MKVINFO(1) User Commands MKVINFO(1)NAMEmkvinfo - Print information about elements in Matroska(TM) files
SYNOPSISmkvinfo [options] {source-filename}
DESCRIPTION
This program lists all elements contained in a Matroska(TM). The output
can be limited to a list of tracks in the file including information
about the codecs used.
-g, --gui
Start the GUI. This option is only available if mkvinfo was
compiled with GUI support.
-c, --checksums
Calculates and display the Adler32 checksum for each frame. Useful
for debugging only.
-s, --summary
Only show a terse summary of what mkvinfo(1) finds and not each
element.
-t, --track-info
Show statistics for each track in verbose mode. Also sets verbosity
to 1 if it was at level 0 before.
-x, --hexdump
Show the first 16 bytes of each frame as a hex dump.
-X, --full-hexdump
Show all bytes of each frame as a hex dump.
-z, --size
Show the size of each element including its header.

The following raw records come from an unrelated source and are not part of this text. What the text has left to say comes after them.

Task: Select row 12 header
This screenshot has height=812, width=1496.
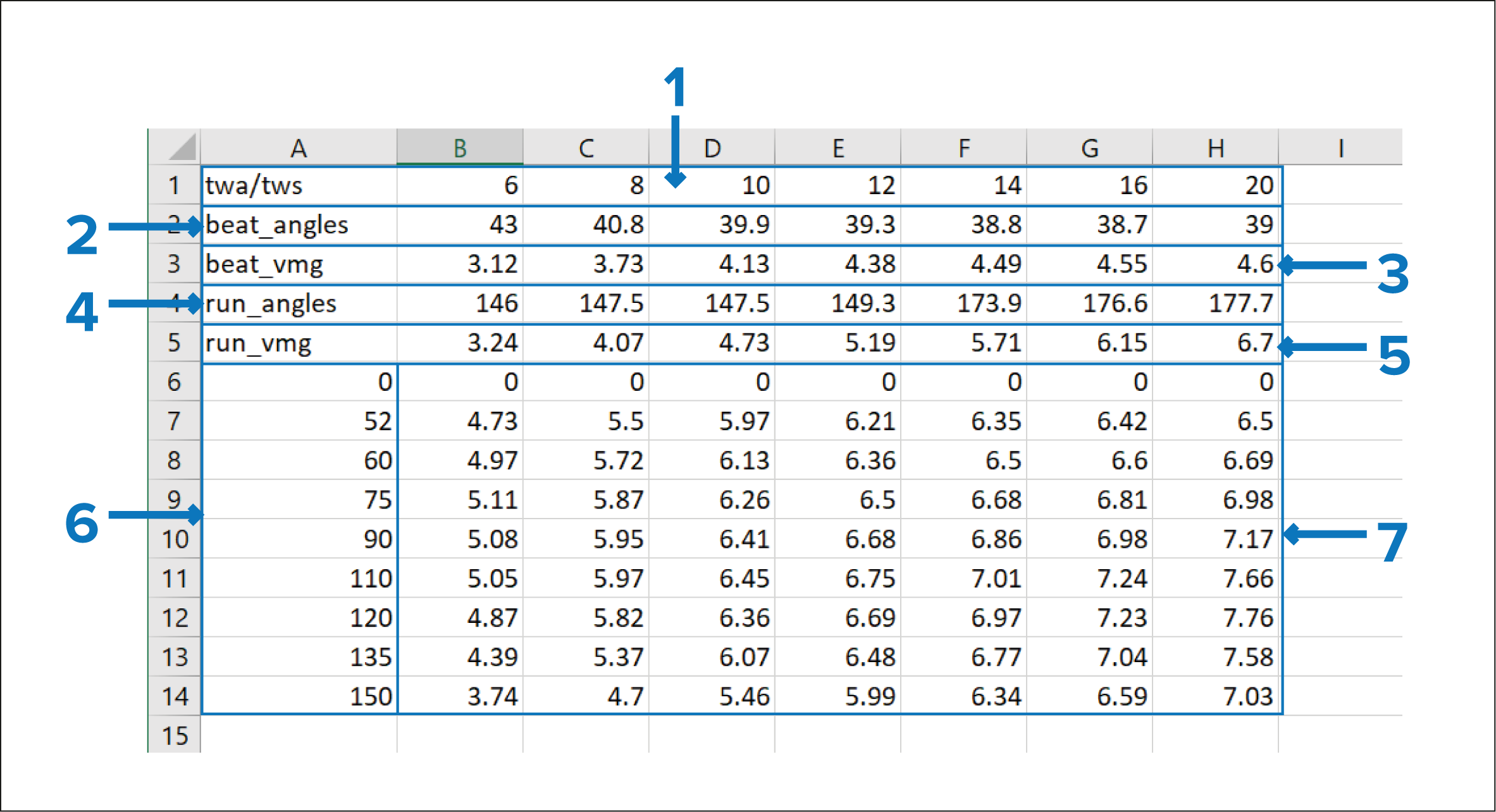Action: click(174, 618)
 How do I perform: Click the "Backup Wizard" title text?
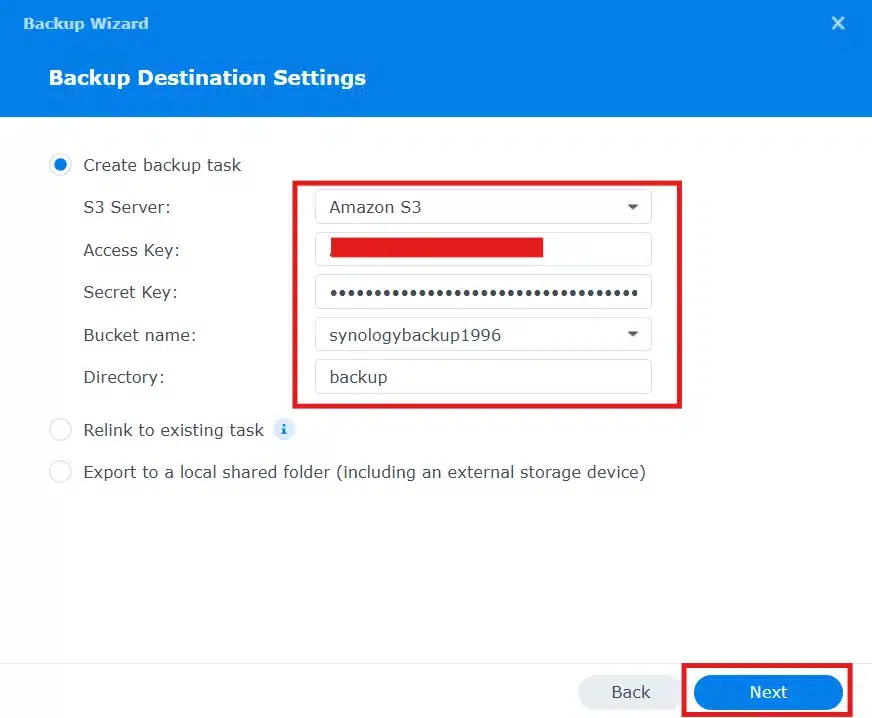(85, 23)
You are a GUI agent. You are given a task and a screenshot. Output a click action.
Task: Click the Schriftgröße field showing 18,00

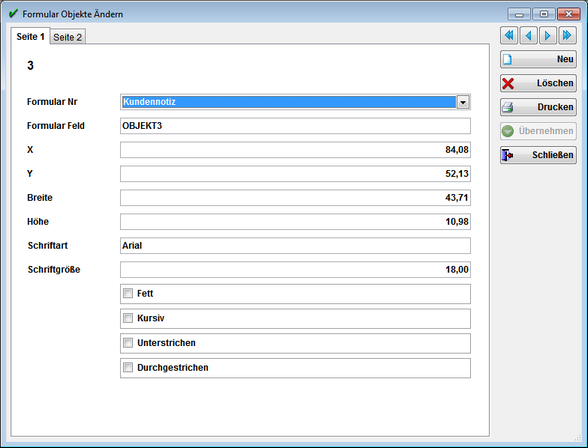coord(295,270)
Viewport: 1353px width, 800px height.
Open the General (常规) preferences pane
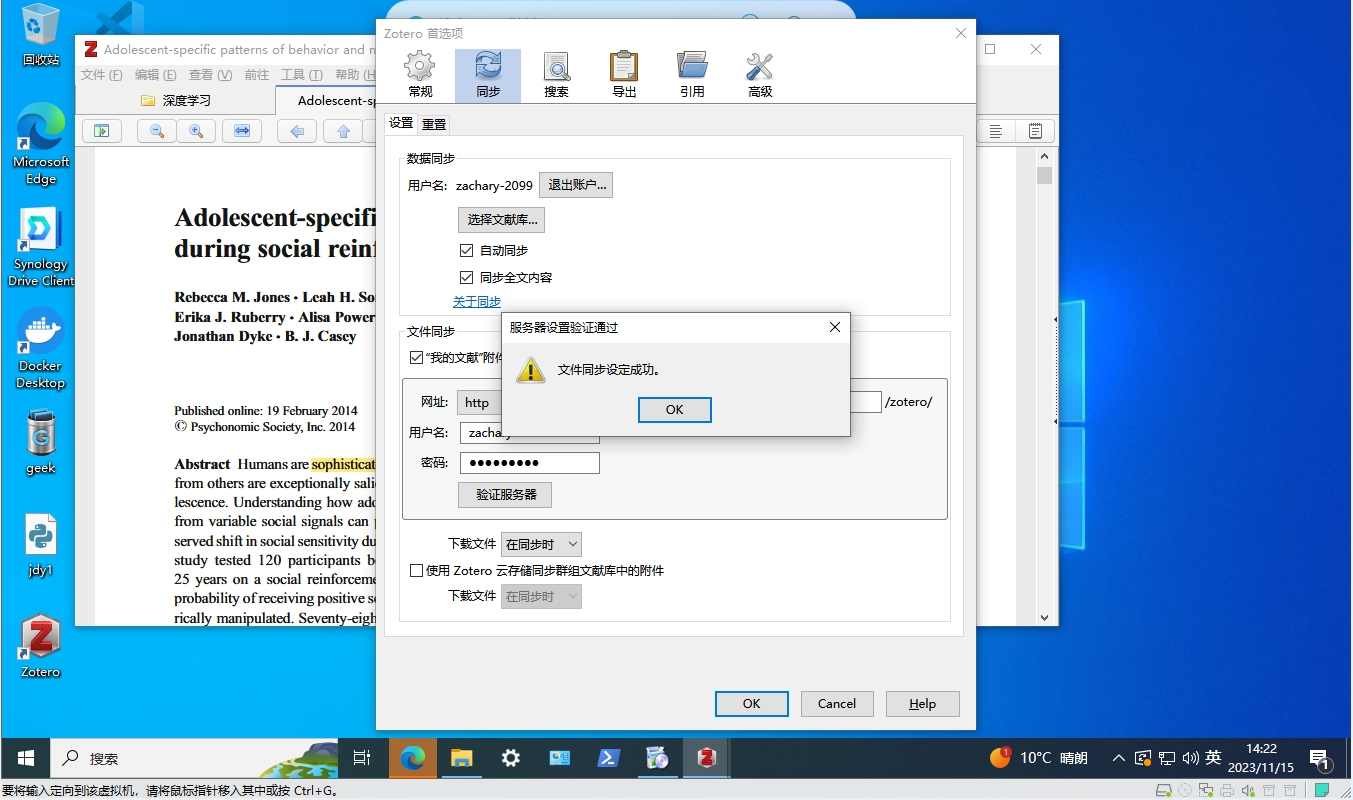pos(420,76)
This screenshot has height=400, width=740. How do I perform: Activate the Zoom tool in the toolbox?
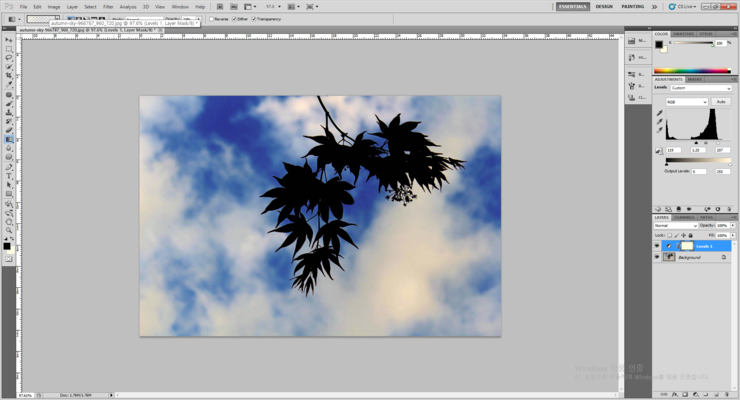tap(9, 229)
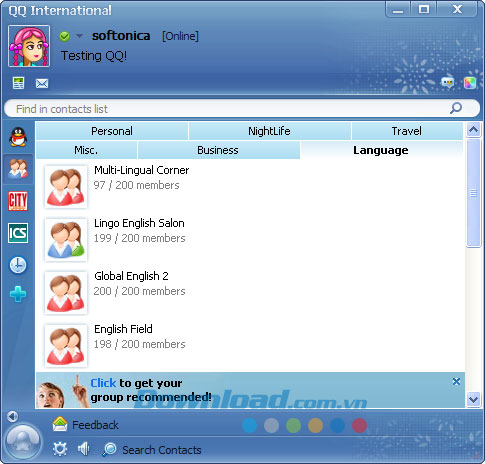Select the red color theme dot
Viewport: 485px width, 464px height.
359,425
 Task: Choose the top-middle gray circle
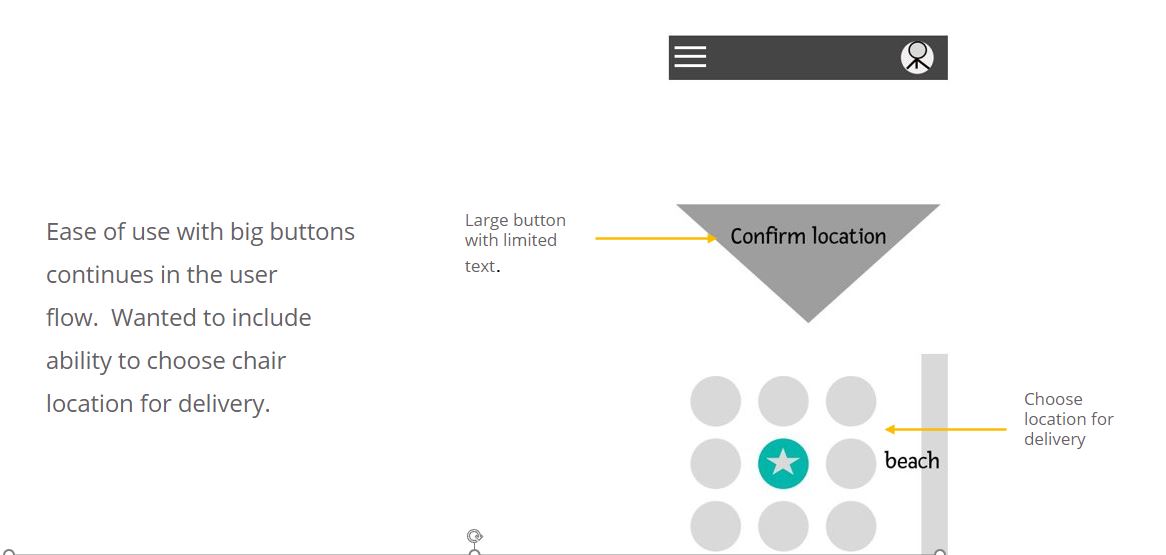[783, 401]
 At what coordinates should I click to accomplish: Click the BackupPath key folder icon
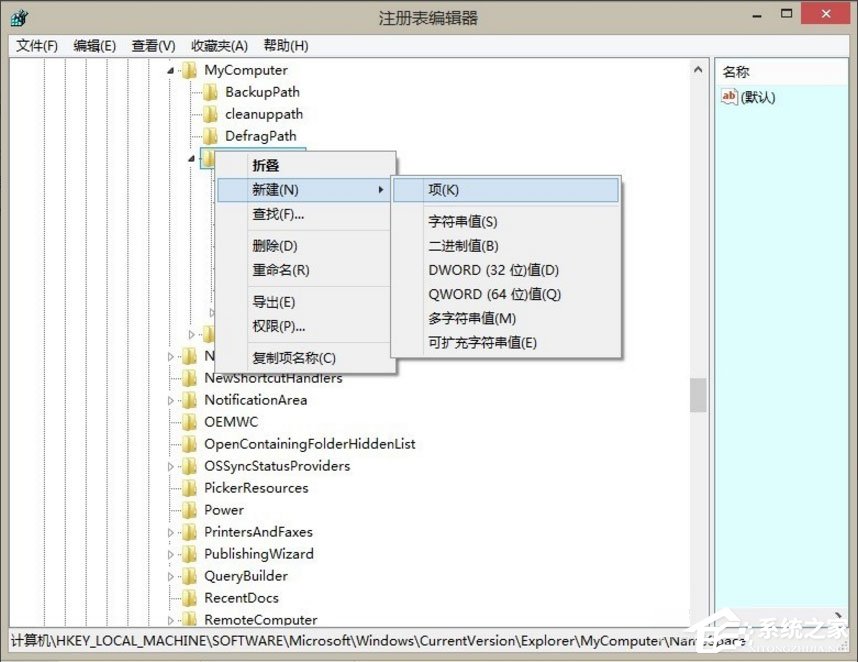point(211,92)
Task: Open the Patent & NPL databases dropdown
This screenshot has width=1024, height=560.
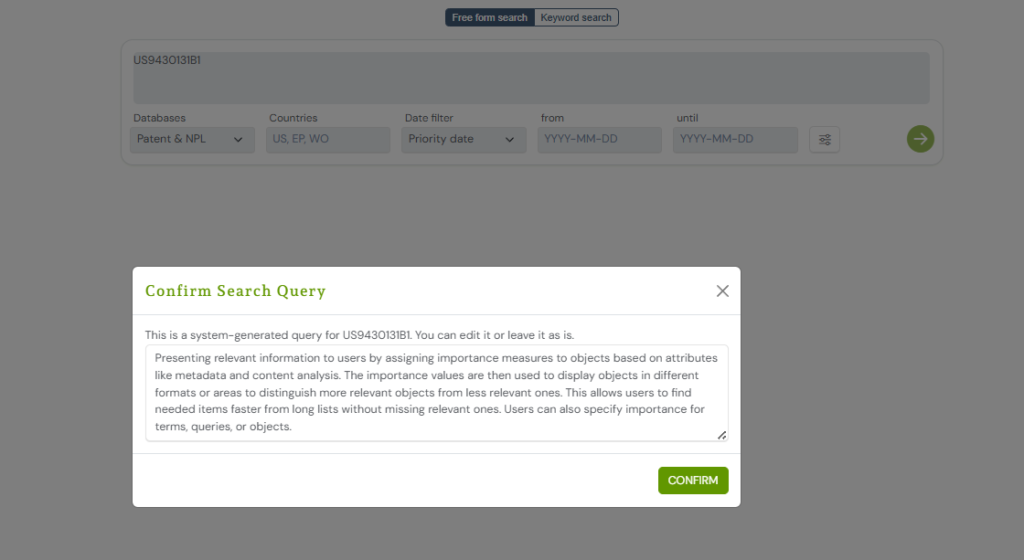Action: (x=192, y=139)
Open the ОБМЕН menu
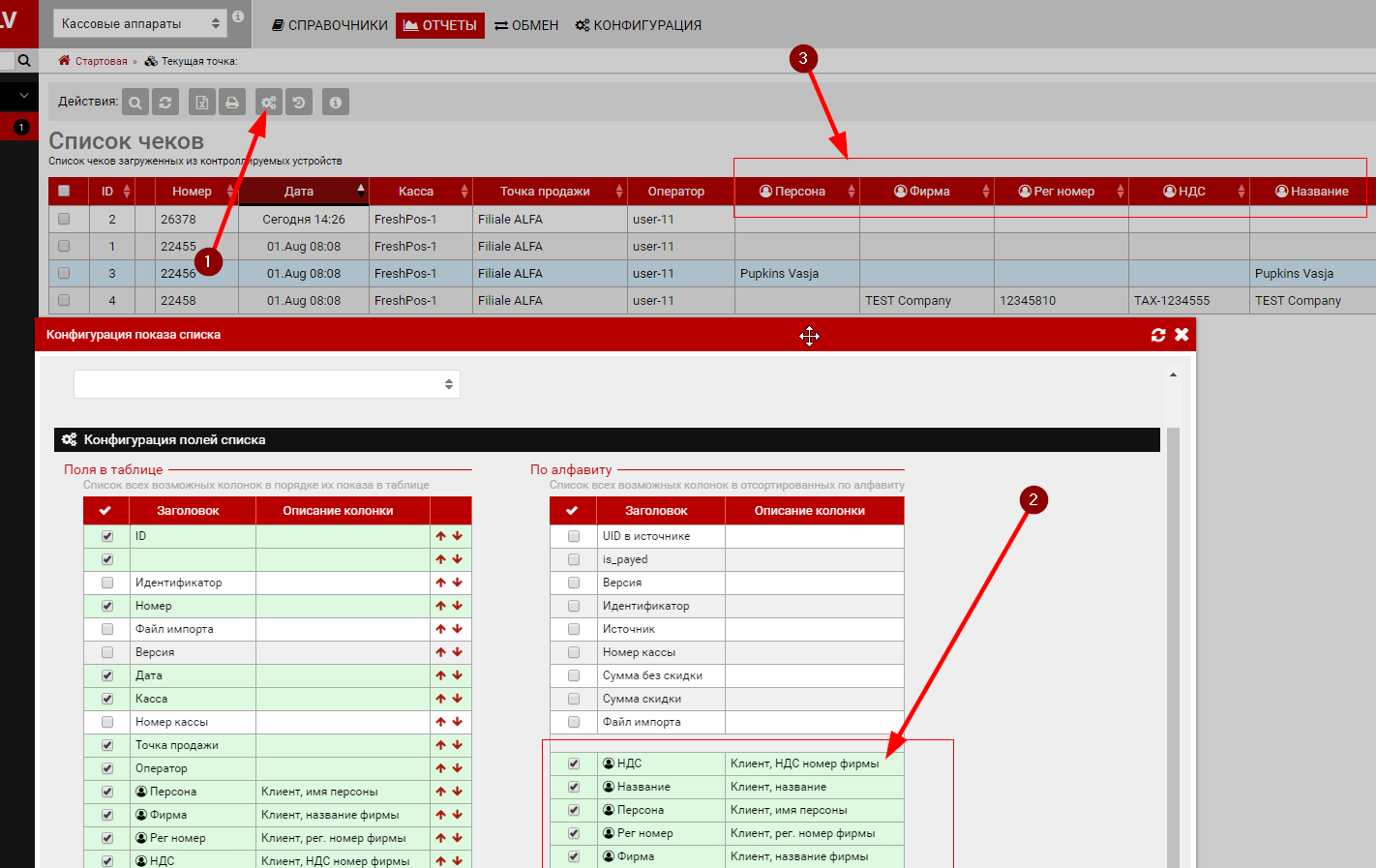This screenshot has width=1376, height=868. [526, 25]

--command-line-charset character-set
Sets the character set to convert strings given on the command line
from. It defaults to the character set given by system's current
locale.
--output-charset character-set
Sets the character set to which strings are converted that are to
be output. It defaults to the character set given by system's
current locale.
-r, --redirect-output file-name
Writes all messages to the file file-name instead of to the
console. While this can be done easily with output redirection
there are cases in which this option is needed: when the terminal
reinterprets the output before writing it to a file. The character
set set with --output-charset is honored.
--ui-language code
Forces the translations for the language code to be used (e.g.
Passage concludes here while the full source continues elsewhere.